--- START OF Stored rows ---

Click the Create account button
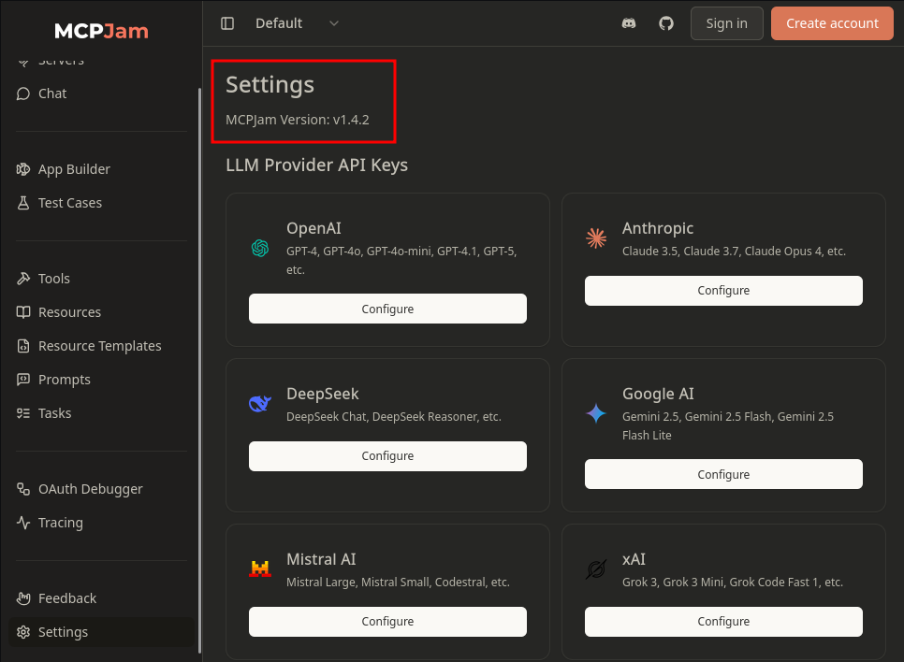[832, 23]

--- END OF Stored rows ---
--- START OF Stored rows ---

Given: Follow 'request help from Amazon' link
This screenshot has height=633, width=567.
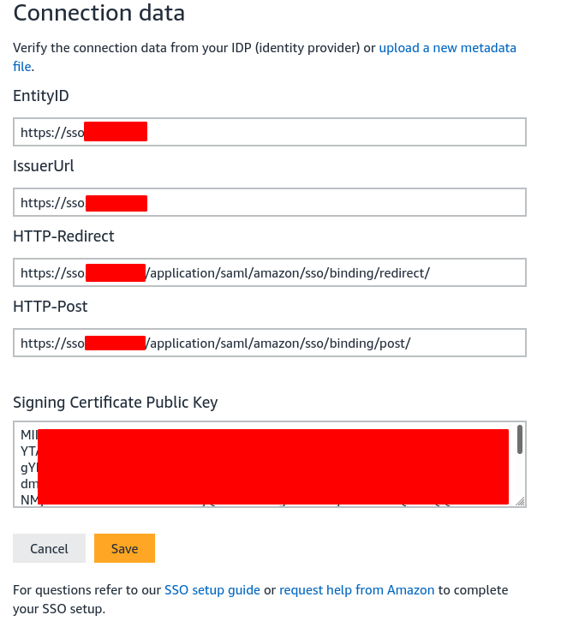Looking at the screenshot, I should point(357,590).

--- END OF Stored rows ---

** Requirements **
Echo everything in the listing from the line containing "Given: Follow 'request help from Amazon' link" down to the line containing "Looking at the", both of those lines included. Omit the pictures.

** Exercise answer **
Given: Follow 'request help from Amazon' link
This screenshot has height=633, width=567.
Looking at the screenshot, I should point(357,590).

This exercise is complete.